The 7 p.m. show, billed as “An Evening with Groucho and Son,” will be preceded by a 2 p.m. book-signing session at the B. Dalton bookstore in Fashion Island.

“When I wrote ‘Life With Groucho’ (in 1954) about him, I didn’t show it to him until after the publisher accepted it and the Saturday Evening Post had bought it for an eight-part serial,” he said.

“Then I showed it to him and he was furious, claiming I libeled him, which I hadn’t. He was threatening to sue me and everything else, which I didn’t think he would. But he could be pretty serious in his threats. I got it (the book) through, but after that I never showed him anything again until it was published.”

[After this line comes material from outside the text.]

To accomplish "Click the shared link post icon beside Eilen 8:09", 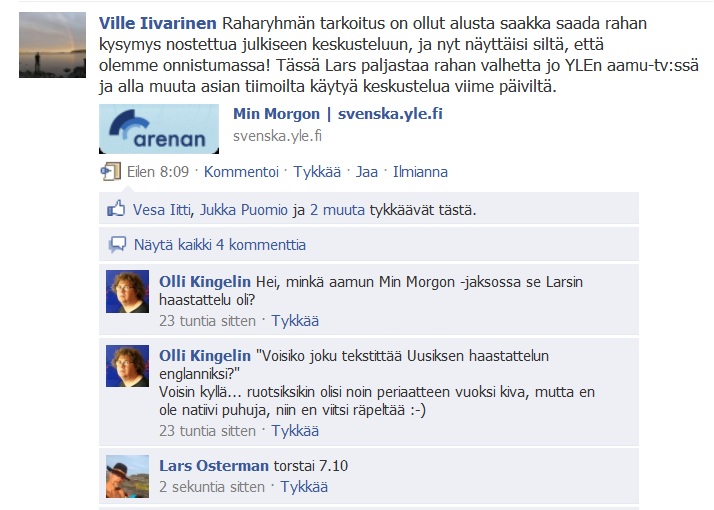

Arthur Marx didn’t let the paternal hostility hinder his career, and he went on to write biographies of several Hollywood celebrities, including Dean Martin and Jerry Lewis, Red Skelton, film mogul Samuel Goldwyn and the latest, released in March, on his childhood friend Mickey Rooney.

Marx also wrote screenplays for several Bob Hope films in the 1960s and ‘70s, as well as the Broadway play “The Impossible Years,” which became a 1968 film with David Niven, and the one-man play “Groucho,” in which Gabe Kaplan starred during its Los Angeles run.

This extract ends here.